Empathy in fact belongs to those who can understand others and their problems even if those others are NOT like them. This explains a lot.
Amanda Baker
Edinburgh, Scotland

Voting toolbox
The right to vote is the most powerful tool we have to hold our politicians to account. Yet in areas like the one I live in, it’s likely that more than 12,000 eligible citizens will not be registered to vote. Nationally the number is around eight million.

These voters are more likely to be young, on low incomes, or be part of an ethnic minority group. All people who often feel let down by our politics.

It’s time to register every voter.

Citizens should be automatically registered to vote when they apply for things like a driving licence or benefits. It’s a scheme used in dozens of countries called Automatic Voter Registration.
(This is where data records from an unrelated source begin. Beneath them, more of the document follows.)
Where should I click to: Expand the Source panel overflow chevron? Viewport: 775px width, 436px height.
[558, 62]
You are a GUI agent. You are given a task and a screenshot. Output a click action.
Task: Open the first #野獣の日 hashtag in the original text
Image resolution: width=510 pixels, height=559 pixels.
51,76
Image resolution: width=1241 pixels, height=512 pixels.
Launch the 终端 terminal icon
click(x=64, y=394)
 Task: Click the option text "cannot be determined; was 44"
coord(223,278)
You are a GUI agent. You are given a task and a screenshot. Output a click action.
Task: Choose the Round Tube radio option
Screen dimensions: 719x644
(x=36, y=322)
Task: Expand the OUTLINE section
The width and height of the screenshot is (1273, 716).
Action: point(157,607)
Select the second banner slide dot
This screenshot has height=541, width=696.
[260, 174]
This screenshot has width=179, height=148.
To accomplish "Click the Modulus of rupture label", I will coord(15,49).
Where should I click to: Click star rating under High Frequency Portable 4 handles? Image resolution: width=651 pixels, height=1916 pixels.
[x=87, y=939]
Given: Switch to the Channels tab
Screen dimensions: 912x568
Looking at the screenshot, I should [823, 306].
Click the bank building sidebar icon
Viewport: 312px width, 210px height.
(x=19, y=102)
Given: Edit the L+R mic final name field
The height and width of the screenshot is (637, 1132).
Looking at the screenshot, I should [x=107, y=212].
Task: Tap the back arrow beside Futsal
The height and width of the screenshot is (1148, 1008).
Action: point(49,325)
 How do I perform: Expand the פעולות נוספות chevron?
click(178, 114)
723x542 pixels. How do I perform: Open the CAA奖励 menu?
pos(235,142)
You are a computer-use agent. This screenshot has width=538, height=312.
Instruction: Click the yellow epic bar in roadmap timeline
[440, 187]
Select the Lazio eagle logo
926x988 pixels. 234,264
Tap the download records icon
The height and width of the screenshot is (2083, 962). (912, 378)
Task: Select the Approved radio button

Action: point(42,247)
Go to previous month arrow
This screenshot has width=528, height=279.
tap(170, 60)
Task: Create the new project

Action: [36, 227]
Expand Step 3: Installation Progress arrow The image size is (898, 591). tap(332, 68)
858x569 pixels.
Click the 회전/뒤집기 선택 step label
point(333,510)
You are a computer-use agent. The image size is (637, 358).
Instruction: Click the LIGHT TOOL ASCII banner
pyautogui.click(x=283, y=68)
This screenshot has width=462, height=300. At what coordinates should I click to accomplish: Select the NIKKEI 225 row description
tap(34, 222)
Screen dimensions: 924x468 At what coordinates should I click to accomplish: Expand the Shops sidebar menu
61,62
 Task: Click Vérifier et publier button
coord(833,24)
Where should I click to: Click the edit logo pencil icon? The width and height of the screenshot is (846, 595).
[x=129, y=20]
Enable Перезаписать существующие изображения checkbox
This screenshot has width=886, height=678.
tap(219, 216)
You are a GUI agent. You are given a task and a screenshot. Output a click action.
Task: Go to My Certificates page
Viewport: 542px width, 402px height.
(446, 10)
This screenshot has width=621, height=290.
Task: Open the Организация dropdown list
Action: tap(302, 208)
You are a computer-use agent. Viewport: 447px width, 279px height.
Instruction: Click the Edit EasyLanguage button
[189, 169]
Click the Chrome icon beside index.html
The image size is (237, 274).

It’s both secure and will save money. It gets more people registered to vote, which is good for our democracy.

It is also worth noting that a further tranche of voters who are in fact registered risk being disenfranchised by the government’s Voter ID requirements to produce a photo ID from a restricted list to gain access to the ballot box.

Any government that is confident in the message it is putting across to voters would not try to restrict voter access – particularly to poorer and disadvantaged people who may be less likely to have the suitable ID or may not return to the polling station having once been turned away.